It doesn't matter what form it takes. Compiled binaries of GPL code are being distributed. The recipients of that binary are entitled to the source of the GPL portions in a usable form:
"The source code for a work means the preferred form of the work for making modifications to it. For an executable work, complete source code means all the source code for all modules it contains, plus any associated interface definition files, plus the scripts used to control compilation and installation of the executable."
The GPL here doesn't extend beyond the kernel boundary. Userland is isolated unless they have GPL code linked in there as well. If they were careless about the linkage boundaries then that's on them.The recipient of that object code is the medical device supplier, not the end-user.

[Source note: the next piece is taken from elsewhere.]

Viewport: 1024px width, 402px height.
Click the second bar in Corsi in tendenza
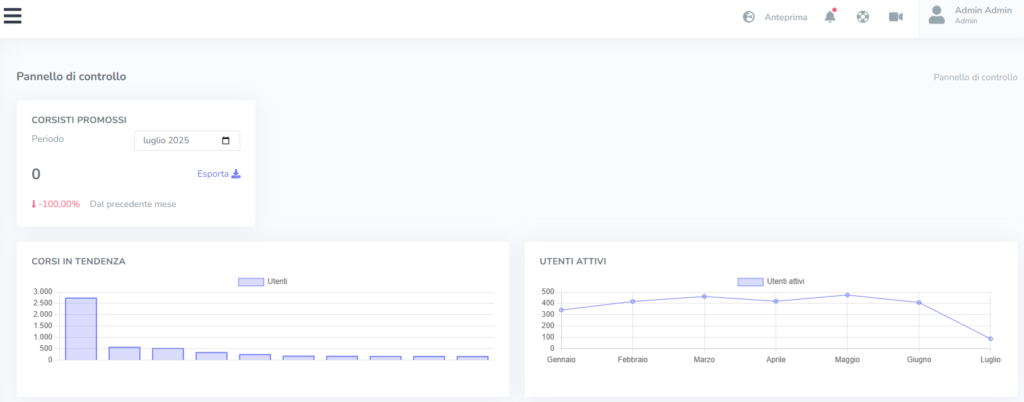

It's subsequently transferred to you after presenting a prescription, without any accompanying offer of source code.
In other words, assume you are the second owner in all cases when it comes to certified medical equipment.
AFAIK if you find an Android phone in the trash, you are not entitled to source either since you never received the offer of source during a purchase transaction. You know that little slip of paper you toss as soon as you open some new electronics that says "Open Source Software Notice".
You've gone off the rails by narrowly focusing on a passage of a software license without understanding the contract law and copyright law environments that those licenses and transactions exist in.
If you file a statement of claim to a court that is just riffing on the theme of "Compiled binaries of GPL code are being distributed" - you won't get anywhere.